CODA: Towards the end of the book, on p. 168, where the rant begins, there is a rare sentence of self-contemplation: "Although I obviously am not an optimist, neither am I a pessimist. Nor would I call myself a realist; I am too far gone for that."
Rambling, poor writing, weak conclusion
The introduction and first chapter of this book are written fairly well and it seems that at least on these first couple of chapters the author had a plan in mind.
After that, the last 1/2 to 3/4 of the book falls apart. The book nose-dives into what sounds like a stream-of-consciousness that is difficult to follow and generally does not hold together.
It's as if the author _Jerry Maguired_ the book. Remember, the movie? In a night of deep introspection Jerry writes a theory of how people should treat each other.
It seems the same thing happened with this book. It's as if one night the author was feeling extremely deeply about humanity and he spewed the last half of the book, but never returned to edit it. [warning spoiler] So, he creates this treatise on the human condition and then his final great idea is _be nice_.[/warning spoiler] Uh, yeah.
The tag line to selling this book is, "How to turn a great idea into a thriving business." Then, the author concludes, "be nice." Not exactly an earth-shattering conclusion.
The problem isn't knowing _what_ the right thing to do is(the easy part), but knowing how to _do_ the right thing(the difficult part). People know they should _be nice_, however, unless you provide some details on how to _be nice_ (the difficult part) then you're not offering much.

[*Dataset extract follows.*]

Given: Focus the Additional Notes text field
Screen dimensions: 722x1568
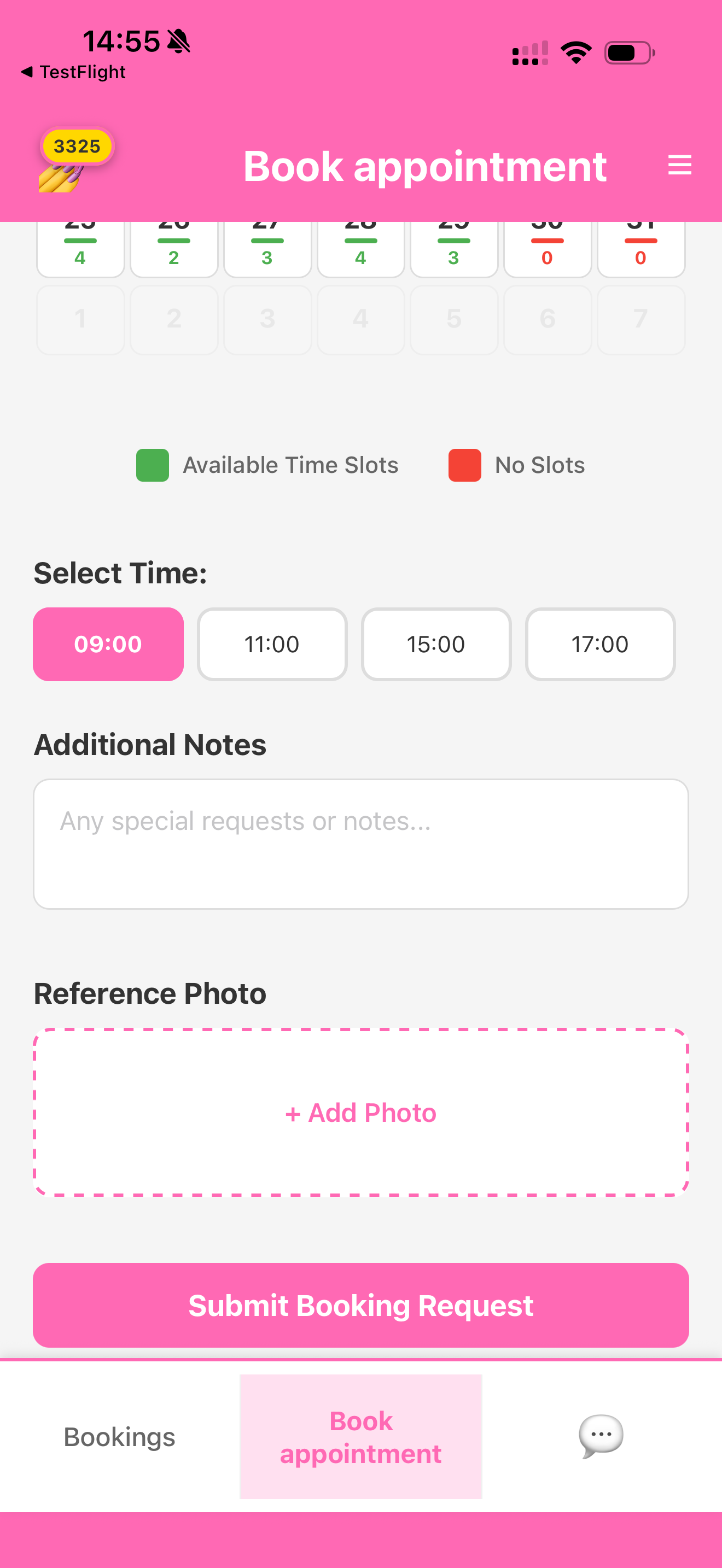Looking at the screenshot, I should tap(361, 844).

As he rambles through those last chapters, one of his theories is that people cannot get outside of themselves enough to notice that they are not noticing what they don't notice. I'm serious. But, then, since the author is a person, he wouldn't be able to do that either. It's all part of human condition problem related to not doing the things that you wish you did, and continuing to do the things that you wish you didn't. It's the Romans chapter 7 problem. We all got it. 8:1 gives the solution.
Nothing new in this book
This is the first book I've read in the E-Myth franchise, and it was incredibly disappointing. First, the subtitle "How to turn a great idea into a thriving business" is misleading since he doesn't really offer any concrete advice. Some of the ideas caught my interest but were really nothing new and were not explored very deeply. This book is a business/pop-spirituality book. The stories in it were vague and uninspiring and most of the book is composed of lists in which he takes a sentence and repeats it over and over only changing the last word or phrase. He also extolls the virtues of Steve Jobs, Ray Kroc, and Walt Disney, as if we needed another book that does so. Then he rants about people who sell products like Cheese Balls and how they can never achieve fulfillment. The end of the book is a rant about the awful state of the world and its awful spiritual values. It concludes with the idea that no one, not even he, is enlightened enough to run a business but there's no way we can possibly become enlightened so we'll just have to wish for it and run them anyway. My advice is to just read the summaries at the end of each chapter but if you really have a burning desire to read this book at least you can finish it in about 2-3 hours.